**PROBLEM STATEMENT**
Pull out each line of the data that includes the word "computer".

-- Opening Marker --

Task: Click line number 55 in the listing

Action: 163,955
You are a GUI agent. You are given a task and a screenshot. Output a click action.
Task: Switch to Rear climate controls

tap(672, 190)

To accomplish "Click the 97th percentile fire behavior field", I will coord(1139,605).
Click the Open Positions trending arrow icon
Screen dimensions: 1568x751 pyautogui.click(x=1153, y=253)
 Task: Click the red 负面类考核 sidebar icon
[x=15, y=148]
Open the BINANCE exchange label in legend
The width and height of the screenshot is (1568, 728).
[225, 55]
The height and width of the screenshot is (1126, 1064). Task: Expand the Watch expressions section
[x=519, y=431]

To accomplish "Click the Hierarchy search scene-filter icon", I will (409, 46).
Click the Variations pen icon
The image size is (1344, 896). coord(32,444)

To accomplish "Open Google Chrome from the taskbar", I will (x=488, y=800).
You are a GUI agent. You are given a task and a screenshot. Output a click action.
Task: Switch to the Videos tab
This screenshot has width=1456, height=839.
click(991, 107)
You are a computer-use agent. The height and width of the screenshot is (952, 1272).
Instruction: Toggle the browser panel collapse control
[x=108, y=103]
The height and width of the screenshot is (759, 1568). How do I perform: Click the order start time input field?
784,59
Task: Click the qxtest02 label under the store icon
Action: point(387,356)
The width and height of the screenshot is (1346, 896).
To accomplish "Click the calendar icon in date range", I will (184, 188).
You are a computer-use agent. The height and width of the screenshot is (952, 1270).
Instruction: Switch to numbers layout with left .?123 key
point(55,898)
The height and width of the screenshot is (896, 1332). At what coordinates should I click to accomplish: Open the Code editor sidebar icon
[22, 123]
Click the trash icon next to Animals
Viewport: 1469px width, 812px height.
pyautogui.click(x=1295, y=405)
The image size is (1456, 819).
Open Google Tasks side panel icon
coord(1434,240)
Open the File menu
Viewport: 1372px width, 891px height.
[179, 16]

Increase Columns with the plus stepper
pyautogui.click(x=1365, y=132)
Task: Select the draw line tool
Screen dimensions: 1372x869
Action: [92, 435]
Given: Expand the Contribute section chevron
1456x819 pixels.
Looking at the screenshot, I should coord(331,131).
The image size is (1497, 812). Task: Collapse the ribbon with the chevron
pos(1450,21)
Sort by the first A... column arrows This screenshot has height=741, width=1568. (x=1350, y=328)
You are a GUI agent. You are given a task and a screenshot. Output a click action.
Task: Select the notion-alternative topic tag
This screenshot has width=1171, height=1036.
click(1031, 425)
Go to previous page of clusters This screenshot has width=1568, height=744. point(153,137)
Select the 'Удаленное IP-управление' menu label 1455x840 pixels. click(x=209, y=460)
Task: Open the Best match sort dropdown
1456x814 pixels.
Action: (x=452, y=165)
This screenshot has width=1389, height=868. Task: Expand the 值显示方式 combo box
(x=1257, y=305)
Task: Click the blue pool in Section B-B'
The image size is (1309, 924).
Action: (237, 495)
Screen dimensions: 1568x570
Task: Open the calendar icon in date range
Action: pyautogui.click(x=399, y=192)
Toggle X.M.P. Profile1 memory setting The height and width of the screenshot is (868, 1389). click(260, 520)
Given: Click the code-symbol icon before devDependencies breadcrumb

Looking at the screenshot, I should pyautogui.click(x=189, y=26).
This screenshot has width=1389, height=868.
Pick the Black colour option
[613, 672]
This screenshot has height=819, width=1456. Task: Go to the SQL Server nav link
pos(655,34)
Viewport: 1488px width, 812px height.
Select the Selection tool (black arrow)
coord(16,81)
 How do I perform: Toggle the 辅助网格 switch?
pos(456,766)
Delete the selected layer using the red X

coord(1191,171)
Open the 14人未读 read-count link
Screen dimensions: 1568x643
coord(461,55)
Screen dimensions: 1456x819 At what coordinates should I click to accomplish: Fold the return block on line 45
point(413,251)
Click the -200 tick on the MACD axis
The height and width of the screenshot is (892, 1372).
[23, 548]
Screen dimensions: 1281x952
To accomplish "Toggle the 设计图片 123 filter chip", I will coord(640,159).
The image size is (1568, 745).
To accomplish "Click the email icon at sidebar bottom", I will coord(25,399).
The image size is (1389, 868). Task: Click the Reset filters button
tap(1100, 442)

-- Closing Marker --

**ANSWER SECTION**
You are a computer-use agent. The height and width of the screenshot is (952, 1272).
You are a computer-use agent. The height and width of the screenshot is (952, 1270).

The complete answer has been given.